# Part One: Introduction & Classification with Scikit-learn

## Main Goals

- Define Jupyter Notebooks
- Learn what machine learning is
- Represent data in `scikit-learn`
- Classify data with the `iris` data
- Modify and extend a classification pipeline to new models and data

## About Notebooks in Google Colab

This lesson is composed as a Jupyter Notebook. A Jupyter Notebook provides a computational environment in which to run, write, and edit code snippets alongside text and other content in Markdown format.

You have a number of options for how to run Jupyter Notebooks. For this workshop, we will use the cloud-based computational environment *Google Colaboratory* (or *Google Colab*). To execute code in a cell, select it,  then either press the play button to the left of the code or use the keyboard shortcut `Command/Ctrl+Enter`. To edit code, just click the cell and start editing.

## About Scikit-Learn

[`Scikit-Learn`](http://github.com/scikit-learn/scikit-learn) is a Python package designed to give access to **well-known** machine learning algorithms within Python code through a **clean, well-thought-out API**. Hundreds of contributors from around the world built it and it is used across industry and academia.

`Scikit-Learn` is built upon Python's [`NumPy` (Numerical Python)](http://numpy.org) and [`SciPy` (Scientific Python)](http://scipy.org) libraries, which enable efficient in-core numerical and scientific computation within Python.

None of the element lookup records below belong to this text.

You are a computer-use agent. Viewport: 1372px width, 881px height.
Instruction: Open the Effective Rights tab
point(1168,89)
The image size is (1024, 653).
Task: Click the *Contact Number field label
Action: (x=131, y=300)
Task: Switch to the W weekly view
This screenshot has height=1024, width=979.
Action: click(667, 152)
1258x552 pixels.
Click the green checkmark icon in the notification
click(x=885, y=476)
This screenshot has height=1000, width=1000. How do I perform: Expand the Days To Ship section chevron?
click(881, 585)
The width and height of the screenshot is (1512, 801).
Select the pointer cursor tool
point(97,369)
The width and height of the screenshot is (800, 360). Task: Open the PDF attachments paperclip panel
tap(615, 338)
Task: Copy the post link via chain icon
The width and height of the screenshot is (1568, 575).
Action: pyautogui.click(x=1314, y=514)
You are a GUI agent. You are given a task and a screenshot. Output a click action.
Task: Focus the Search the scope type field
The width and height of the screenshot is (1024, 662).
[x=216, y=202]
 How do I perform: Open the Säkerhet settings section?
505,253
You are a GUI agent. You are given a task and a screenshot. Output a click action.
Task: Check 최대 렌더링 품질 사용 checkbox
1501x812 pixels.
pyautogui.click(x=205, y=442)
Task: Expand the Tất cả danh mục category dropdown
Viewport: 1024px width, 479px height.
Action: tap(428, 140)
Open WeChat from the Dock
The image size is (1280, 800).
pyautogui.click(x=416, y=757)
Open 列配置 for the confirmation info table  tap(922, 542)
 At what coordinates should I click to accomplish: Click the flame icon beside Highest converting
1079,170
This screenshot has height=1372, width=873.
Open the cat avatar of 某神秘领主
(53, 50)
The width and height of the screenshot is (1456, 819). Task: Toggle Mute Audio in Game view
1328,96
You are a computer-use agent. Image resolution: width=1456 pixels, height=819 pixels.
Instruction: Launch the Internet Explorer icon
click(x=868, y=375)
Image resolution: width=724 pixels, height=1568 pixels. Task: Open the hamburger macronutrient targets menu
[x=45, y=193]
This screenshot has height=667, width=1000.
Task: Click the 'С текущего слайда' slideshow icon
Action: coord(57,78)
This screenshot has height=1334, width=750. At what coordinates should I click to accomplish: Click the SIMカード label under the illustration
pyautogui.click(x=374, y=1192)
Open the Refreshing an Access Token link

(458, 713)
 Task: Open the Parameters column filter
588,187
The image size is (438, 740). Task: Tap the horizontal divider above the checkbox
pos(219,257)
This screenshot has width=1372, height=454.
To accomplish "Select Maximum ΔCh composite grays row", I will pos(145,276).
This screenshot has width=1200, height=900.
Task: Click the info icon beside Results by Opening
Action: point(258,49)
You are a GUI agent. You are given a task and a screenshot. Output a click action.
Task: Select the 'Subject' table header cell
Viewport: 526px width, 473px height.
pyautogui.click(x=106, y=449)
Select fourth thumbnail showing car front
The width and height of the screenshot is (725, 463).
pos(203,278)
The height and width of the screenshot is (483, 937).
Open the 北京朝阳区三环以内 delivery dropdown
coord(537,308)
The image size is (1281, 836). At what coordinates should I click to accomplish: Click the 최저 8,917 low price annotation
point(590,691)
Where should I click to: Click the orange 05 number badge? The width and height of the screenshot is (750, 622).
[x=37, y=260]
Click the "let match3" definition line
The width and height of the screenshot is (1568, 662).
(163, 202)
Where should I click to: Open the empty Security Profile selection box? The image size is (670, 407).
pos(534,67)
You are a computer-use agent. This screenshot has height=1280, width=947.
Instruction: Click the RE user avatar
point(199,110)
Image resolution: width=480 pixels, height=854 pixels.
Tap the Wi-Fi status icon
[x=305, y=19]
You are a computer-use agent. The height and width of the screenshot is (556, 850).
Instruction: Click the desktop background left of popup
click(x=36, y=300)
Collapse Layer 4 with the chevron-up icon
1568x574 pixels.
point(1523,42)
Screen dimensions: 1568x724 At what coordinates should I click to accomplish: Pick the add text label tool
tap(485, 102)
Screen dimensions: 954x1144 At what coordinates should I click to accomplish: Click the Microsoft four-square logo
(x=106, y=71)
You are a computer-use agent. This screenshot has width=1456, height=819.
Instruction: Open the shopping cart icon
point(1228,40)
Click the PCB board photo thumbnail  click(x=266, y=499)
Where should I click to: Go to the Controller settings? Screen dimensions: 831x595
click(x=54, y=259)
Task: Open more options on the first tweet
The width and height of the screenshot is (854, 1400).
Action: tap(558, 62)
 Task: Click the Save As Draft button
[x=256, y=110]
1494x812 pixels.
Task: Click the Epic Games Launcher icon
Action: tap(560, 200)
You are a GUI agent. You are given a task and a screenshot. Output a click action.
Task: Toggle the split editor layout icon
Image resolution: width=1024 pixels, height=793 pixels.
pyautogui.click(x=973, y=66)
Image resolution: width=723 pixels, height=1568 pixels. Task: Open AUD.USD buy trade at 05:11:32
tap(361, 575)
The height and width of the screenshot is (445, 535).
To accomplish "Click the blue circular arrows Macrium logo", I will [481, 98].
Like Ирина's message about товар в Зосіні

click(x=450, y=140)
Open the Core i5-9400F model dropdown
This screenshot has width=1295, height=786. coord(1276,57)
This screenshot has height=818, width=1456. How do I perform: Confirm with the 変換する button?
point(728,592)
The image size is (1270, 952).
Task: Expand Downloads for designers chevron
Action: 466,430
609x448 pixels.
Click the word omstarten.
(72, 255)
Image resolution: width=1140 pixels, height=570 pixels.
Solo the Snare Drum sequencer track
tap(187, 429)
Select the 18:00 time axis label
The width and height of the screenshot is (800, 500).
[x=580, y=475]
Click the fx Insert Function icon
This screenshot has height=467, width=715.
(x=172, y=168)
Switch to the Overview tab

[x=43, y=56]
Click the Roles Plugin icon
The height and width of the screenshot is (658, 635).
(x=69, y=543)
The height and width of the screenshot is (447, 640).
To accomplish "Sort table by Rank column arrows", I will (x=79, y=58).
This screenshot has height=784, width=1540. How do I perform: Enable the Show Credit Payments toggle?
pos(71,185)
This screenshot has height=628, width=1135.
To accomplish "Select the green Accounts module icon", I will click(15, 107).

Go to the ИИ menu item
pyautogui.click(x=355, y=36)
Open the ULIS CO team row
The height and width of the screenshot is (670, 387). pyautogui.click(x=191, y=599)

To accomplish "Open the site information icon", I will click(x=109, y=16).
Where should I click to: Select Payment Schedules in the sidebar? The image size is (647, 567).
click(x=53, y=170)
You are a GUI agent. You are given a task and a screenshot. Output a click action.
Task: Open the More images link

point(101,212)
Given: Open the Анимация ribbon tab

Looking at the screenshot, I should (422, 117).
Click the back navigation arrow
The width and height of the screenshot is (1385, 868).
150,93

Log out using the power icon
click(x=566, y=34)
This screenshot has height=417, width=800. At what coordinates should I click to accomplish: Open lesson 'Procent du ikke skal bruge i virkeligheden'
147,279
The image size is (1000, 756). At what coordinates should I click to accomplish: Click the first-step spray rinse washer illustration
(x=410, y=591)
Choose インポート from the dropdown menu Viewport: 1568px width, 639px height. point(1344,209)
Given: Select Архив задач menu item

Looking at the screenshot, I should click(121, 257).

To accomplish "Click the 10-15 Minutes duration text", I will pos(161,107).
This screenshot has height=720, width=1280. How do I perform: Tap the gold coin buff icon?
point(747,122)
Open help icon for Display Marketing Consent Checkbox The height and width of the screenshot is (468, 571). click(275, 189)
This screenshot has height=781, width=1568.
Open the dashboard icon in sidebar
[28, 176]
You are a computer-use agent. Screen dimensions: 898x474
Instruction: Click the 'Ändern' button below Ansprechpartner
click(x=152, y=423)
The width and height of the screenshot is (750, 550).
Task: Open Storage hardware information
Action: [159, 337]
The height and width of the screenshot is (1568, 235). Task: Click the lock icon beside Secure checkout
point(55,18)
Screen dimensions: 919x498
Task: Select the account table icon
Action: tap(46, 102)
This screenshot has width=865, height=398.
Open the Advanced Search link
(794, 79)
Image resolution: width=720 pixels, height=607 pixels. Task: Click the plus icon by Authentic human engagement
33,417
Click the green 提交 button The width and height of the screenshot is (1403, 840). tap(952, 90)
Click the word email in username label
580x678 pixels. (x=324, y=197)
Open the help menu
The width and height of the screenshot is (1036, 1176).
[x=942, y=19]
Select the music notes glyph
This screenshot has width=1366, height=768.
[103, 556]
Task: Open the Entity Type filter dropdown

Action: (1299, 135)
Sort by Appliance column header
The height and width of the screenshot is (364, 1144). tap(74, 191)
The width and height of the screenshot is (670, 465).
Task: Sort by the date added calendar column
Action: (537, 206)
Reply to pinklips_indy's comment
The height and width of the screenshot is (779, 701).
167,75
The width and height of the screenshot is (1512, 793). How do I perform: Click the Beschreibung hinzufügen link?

Other popular ML libraries in Python include [`TensorFlow`](https://www.tensorflow.org/) and [`PyTorch`](https://pytorch.org/).

## Outline

1. Preparing data for classification
2. Training a classifier on the Iris dataset
3. Validating a model with test/train splits
4. Applying the pipeline to new data

## 1. Preparing data for classification

### What is Machine Learning?

In this section we will begin to explore the basic principles of machine learning.
Machine Learning is a familiy of techniques that derive patterns from observed data and apply those patterns to previously unobserved data. 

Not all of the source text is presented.